A brief list of important definitions in language models (e.g. GPT-3, GPT-J), datasets (e.g. Common Crawl), and AI.

What is a token?

A token is 4 characters, about 0.7 words on average. A single token can be made up of different combinations of a-z, A-Z, 0-9, symbols, and other characters including whitespace. For simplicity, a token can usually be considered a syllable of a word.

For a longer explanation: A token is a way of dealing with words by breaking a word up into 50,000 unique subword units using byte pair encoding (BPE). This is particularly helpful with agglutinative or polysynthetic words where an infinite number of words can be created by combining morphemes. For example, the Yup’ik word tuntussuqatarniksaitengqiggtuq is composed of many morphemes that translate to “He had not yet said again that he was going to hunt reindeer”. Rather than training GPT-3 on tuntussuqatarniksaitengqiggtuq, it is more efficient to train on the BPEs: “t”, “unt”, “uss”, “u”, “q”, “at”, “arn”, “i”, “ks”, “ait”, “eng”, “q”, “igg”, “tu”, “q” (Thanks to literature review by Holly Grimm, OpenAI scholar).

Who are you?

1 Who (8727)
2 are (389)
3 you (345)
4 ? (30)
= 4 tokens

I am Alan.

1 I (40)
2 am (716)
3 Alan (12246)
4 . (13)
= 4 tokens

Acronym for deoxyribonucleic acid?

1 Ac (1282)
2 ro (131)
3 nym (4948)
4 for (329)
5 de (390)
6 oxy (23536)
7 rib (822)
8 on (261)
9 ucle (14913)
10 ic (291)
11 acid (7408)
12 ? (30)
= 12 tokens

Thanks to the token estimator by Andrew Mayne, OpenAI.

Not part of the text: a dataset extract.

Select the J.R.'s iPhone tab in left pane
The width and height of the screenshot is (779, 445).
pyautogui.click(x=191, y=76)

A parameter is a connection chosen by the language model and learned during training. They are sometimes called weights. For simplicity, a parameter count (for example, 175 billion) can be considered to be the count of connections between nodes in a neural network.

Hyper-parameters are settings chosen by a human (usually a software developer) while running (not training) the model, and can include Temperature, and Top-P.

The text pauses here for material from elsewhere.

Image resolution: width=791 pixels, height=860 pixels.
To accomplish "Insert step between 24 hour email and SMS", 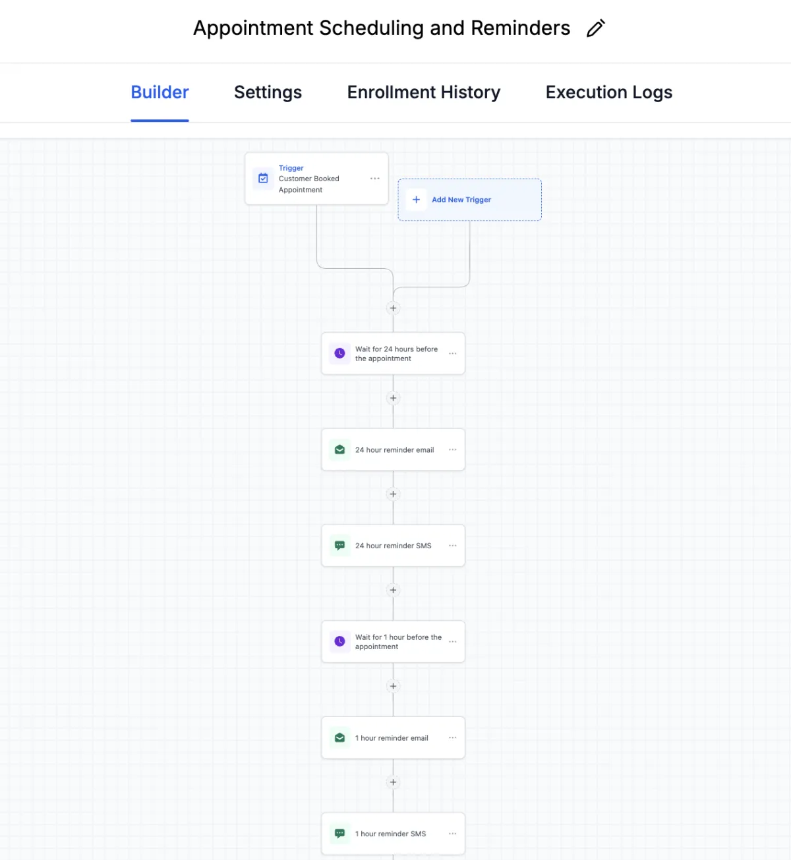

Originality. This hyper-parameter controls the randomness of the generated text in models like GPT-3 and GPT-J.

0 = Deterministic (low randomness) (always generate the same output for input).
1 = Creative (high randomness) (be adventurous when generating output for input).


Correctness. This hyper-parameter controls the sampling range of continuations (before discarding others). Its effect is similar to temperature.

0 = Consider likely continuations (small pool, high accuracy).
1 = Consider all continuations (large pool, low accuracy).

In my work with the GPT-J model for Leta – Episode 10, I used the settings:

Temp = 0.5 (medium randomness)
TOP-P = 1 (large pool of continuations, lower accuracy)

Model names

Transformer: A neural network architecture that looks at all words in a text input, rather than just one or a few surrounding words. Originally designed for complex translation, especially for English to gendered languages like French. Open-sourced by Google in 2017.

GPT-3: Generative Pre-trained Transformer 3. Launched by OpenAI in May 2020.

PanGu Alpha: Launched by Huawei and others in April 2021.
Simplified Chinese: 盘古
Traditional Chinese: 盤古
Pinyin: Pán gǔ
Pronounced: pun-goo (rhymes with done tool)
English: Literal: ‘coil ancient’, first living being and the creator (coiled up in an egg).
Etymology: Mythical Chinese creation figure who emerged from a yin-yang egg and created the earth and sky (similar to the Christian creation story, and Pangu has been compared to Adam).

Wudao 2.0: Launched by the Beijing Academy of Artificial Intelligence (BAAI) and others in June 2021.
Simplified Chinese: 悟道
Traditional Chinese: 悟道
Pinyin: Wù dào
Pronounced: oo-dao (rhymes with tool now)
English: Literal: ‘Enlightenment’.
Etymology: Truth of the Dharma, the spiritual path.

LaMDA: Language Model for Dialogue Applications. Launched by Google in 2021.